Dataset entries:
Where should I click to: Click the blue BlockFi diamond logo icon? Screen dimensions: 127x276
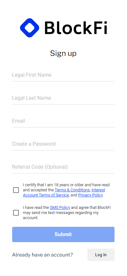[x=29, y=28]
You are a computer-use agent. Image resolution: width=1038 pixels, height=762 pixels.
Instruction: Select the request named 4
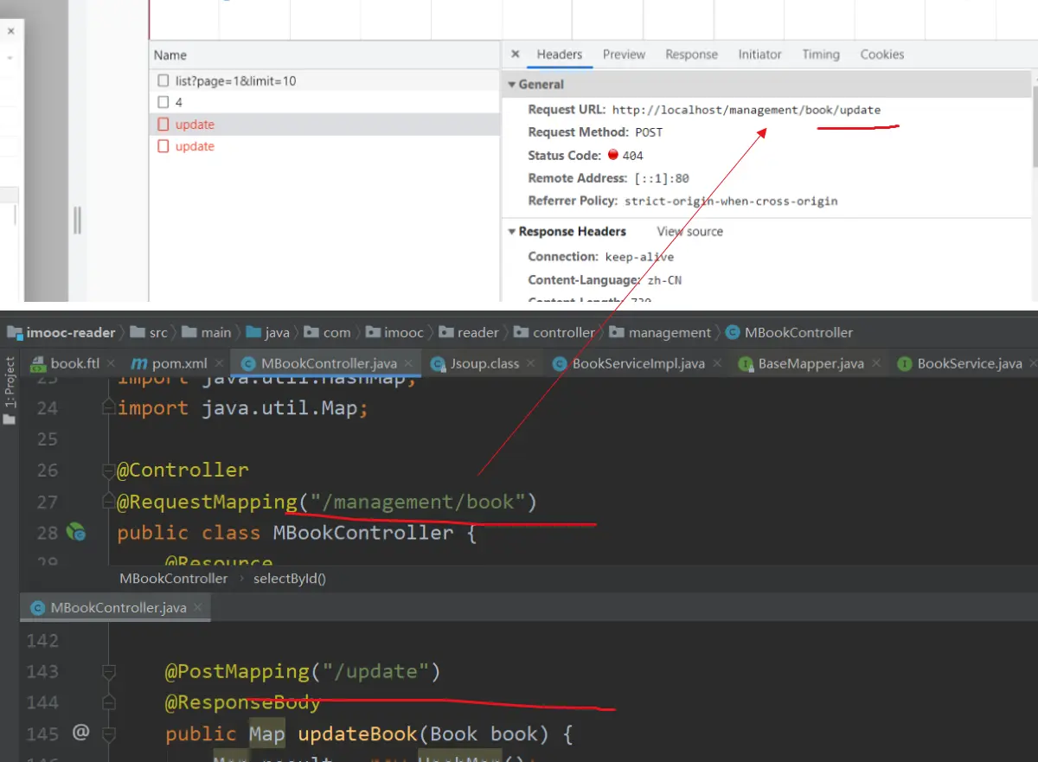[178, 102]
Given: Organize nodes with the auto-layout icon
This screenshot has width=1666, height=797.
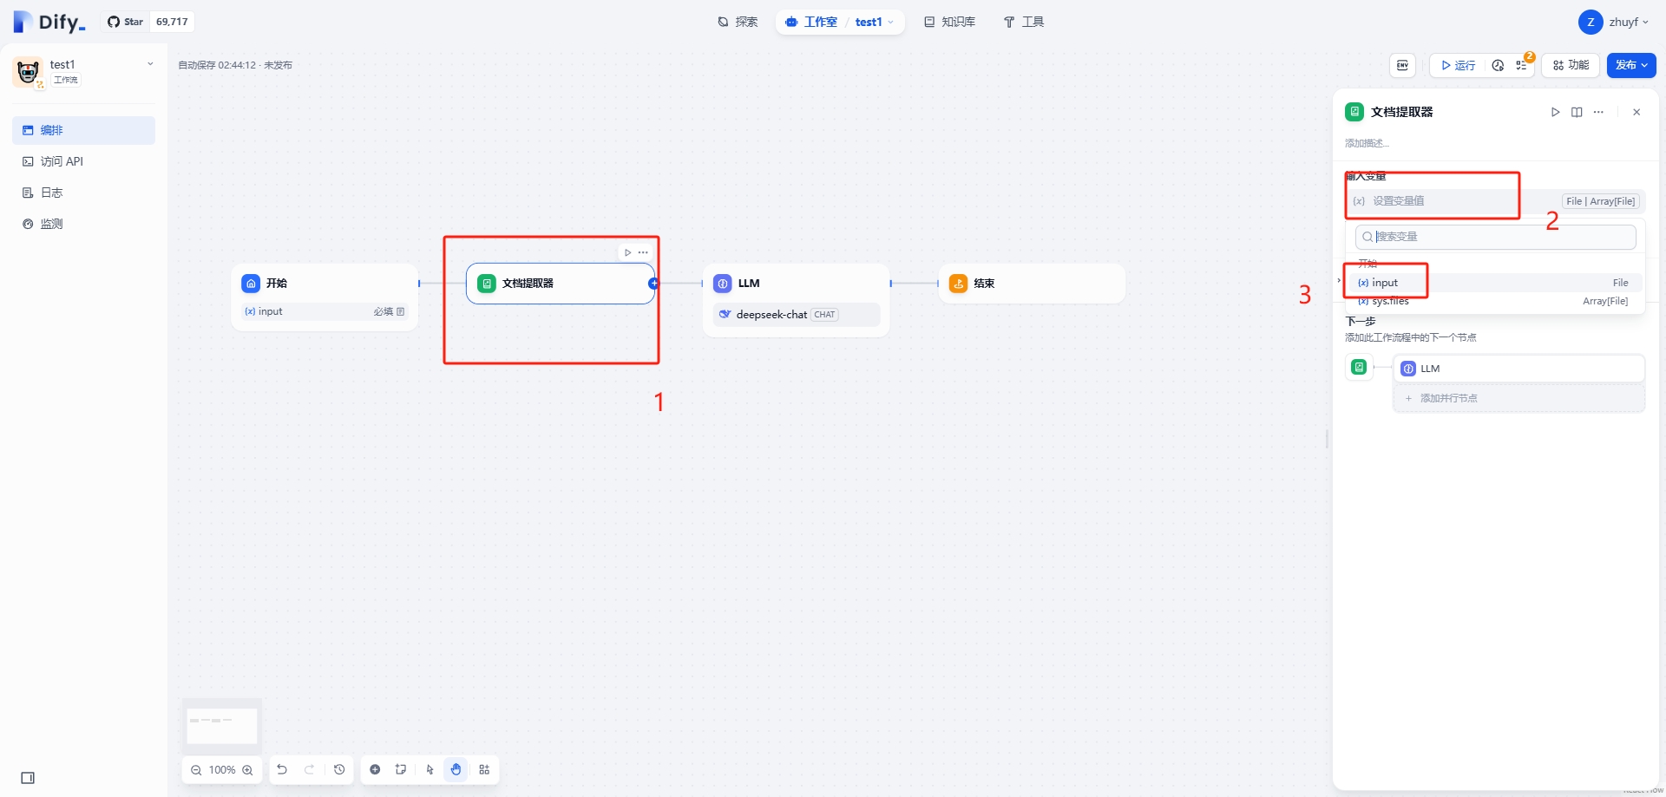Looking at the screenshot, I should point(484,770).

...

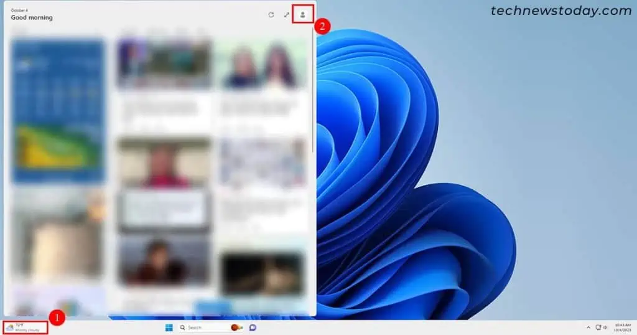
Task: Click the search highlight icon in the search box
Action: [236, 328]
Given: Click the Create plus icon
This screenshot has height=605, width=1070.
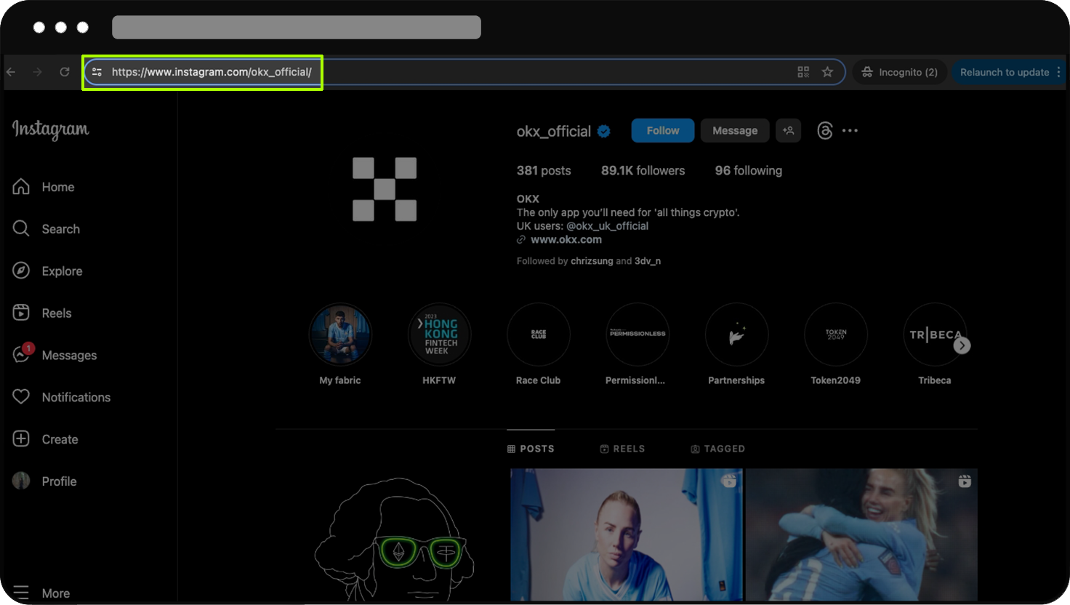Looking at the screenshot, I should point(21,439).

- TASK TO COMPLETE
Copy down every line of the entries containing the word "Given".

- RESULT
Given: Organize nodes with the auto-layout icon
Given: Click the Create plus icon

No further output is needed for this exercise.